The Government Accountability Office (GAO) has issued its report on home oxygen payments, “Medicare Home Oxygen: Refining Payment Methodology Has Potential to Lower Program and Beneficiary Spending,” which calls for stiff cuts to oxygen payment rates.
“Congress should consider reducing home oxygen payment rates,” the report states. “GAO recommends that CMS remove payment for portable oxygen refills from the payment for stationary equipment. The Department of Health and Human Services (HHS) commented that payments for home oxygen are ‘excessive’ but disagreed with the recommendation because HHS believed it would not yield immediate savings. GAO’s recommendation was not intended to generate savings but to help ensure beneficiary access to oxygen.”
The full report can be downloaded as a PDF at http://www.gao.gov/new.items/d1156.pdf.
Other findings from the report:
- An earlier draft of the GAO’s report included a recommendation to eliminate the oxygen rental cap, but this recommendation was excluded from the final report after CMS weighed in and said that the cap was not creating access to care issues.
- Fewer than 2 percent of beneficiaries relocate to a different service area in the months prior to the 36-month rental cap. However, the report notes that the analysis does not factor in the beneficiaries who temporarily relocate such as “snowbirds” who spend winters in Southern states.
- In 2009, the 1-800-MEDICARE telephone line received only 20 inquiries from beneficiaries who had trouble finding an HME provider, and CMS said that caseworkers were able to find new providers for the patients in a matter of days.

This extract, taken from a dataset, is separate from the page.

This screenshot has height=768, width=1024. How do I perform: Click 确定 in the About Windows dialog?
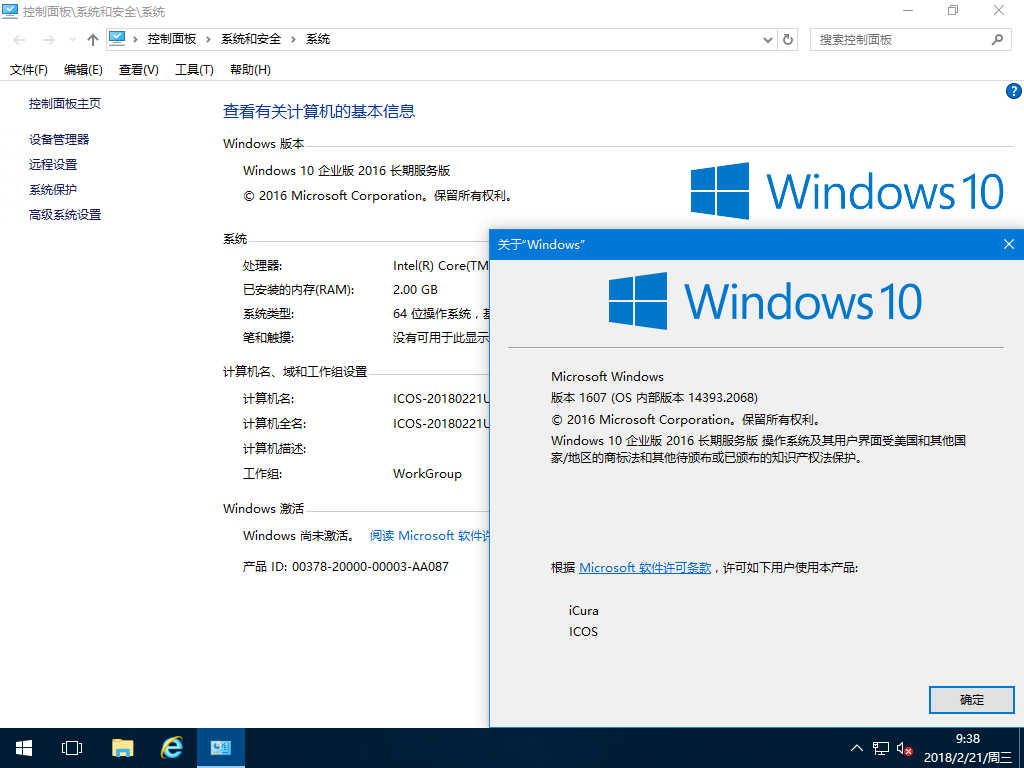click(971, 700)

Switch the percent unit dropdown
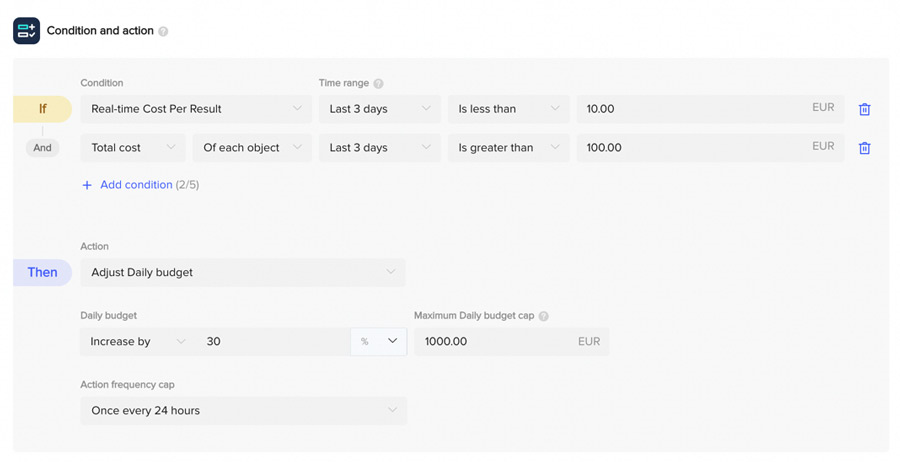click(x=379, y=342)
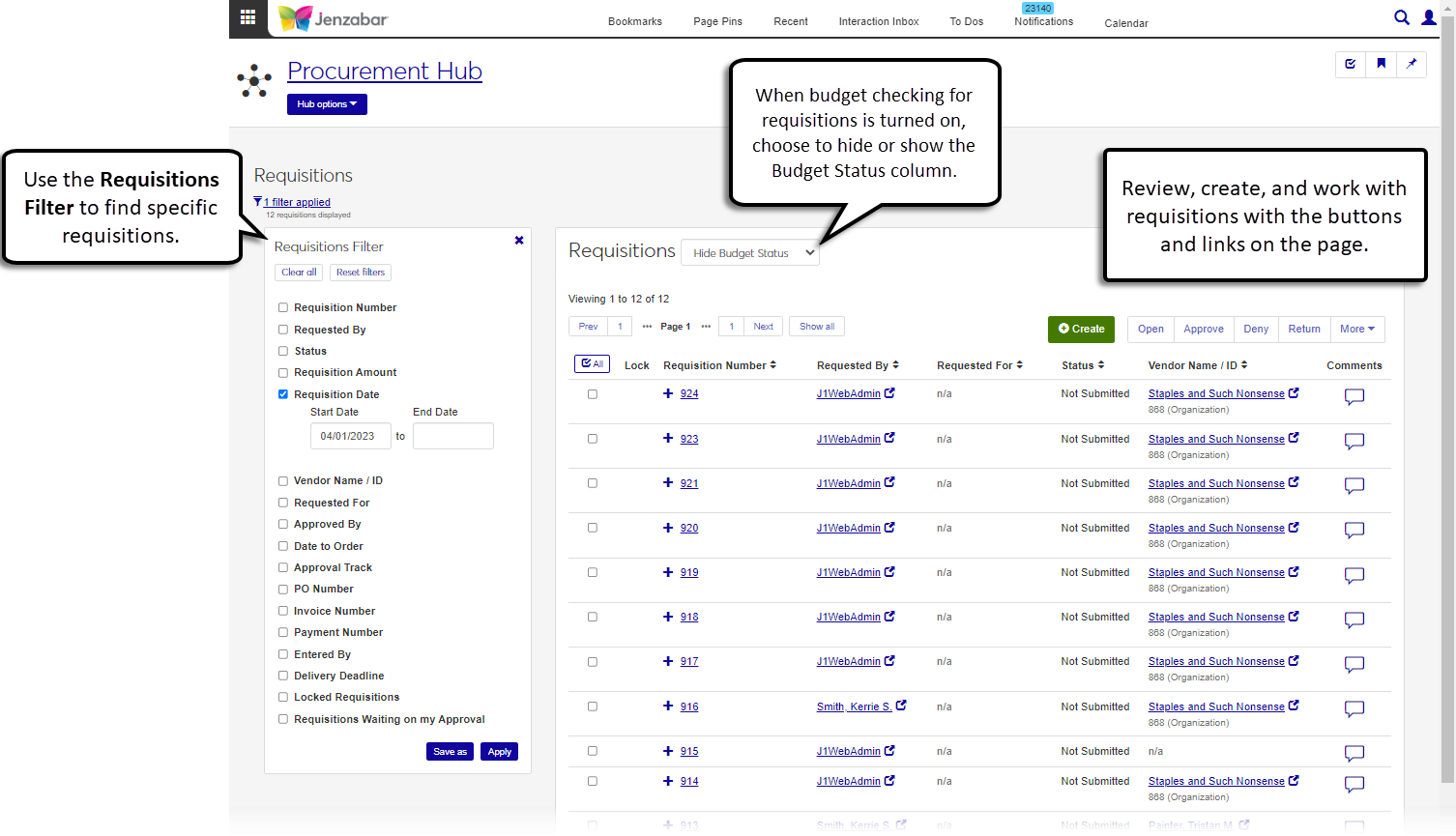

- The GAO disagreed with HHS’s recommendation to remove portable refills from the stationary payment rate, arguing that oxygen expenditures would not change as a result and bidding savings would likely be delayed.
- Medicare would have saved over $600 million annually if they had used the lowest private insurer payments rates.
- Medicare would have saved over $700 million annually if Medicare had used the VA program’s payment methodology.
The American Association called the report’s findings and methodology into question and said that it was formulating a rebuttal to be made to Congress.
“AAHomecare strongly disputes a number of flawed comparisons made in the report as well as the conclusion reached by GAO, and the Association will issue a rebuttal to the agency which we will share with Congress,” a statement from the association read. “The GAO based its recommendation on comparing Medicare payment rates for oxygen therapy to eight private insurers along with reimbursement rates gleaned from the Veterans Affairs Department (VA) and the flawed Medicare bidding program. Interestingly, of those eight private payors, only one insurer caps monthly oxygen payments.
“The study is disappointing and the Association will make sure that policymakers get the whole story with respect to oxygen therapy,” the association added.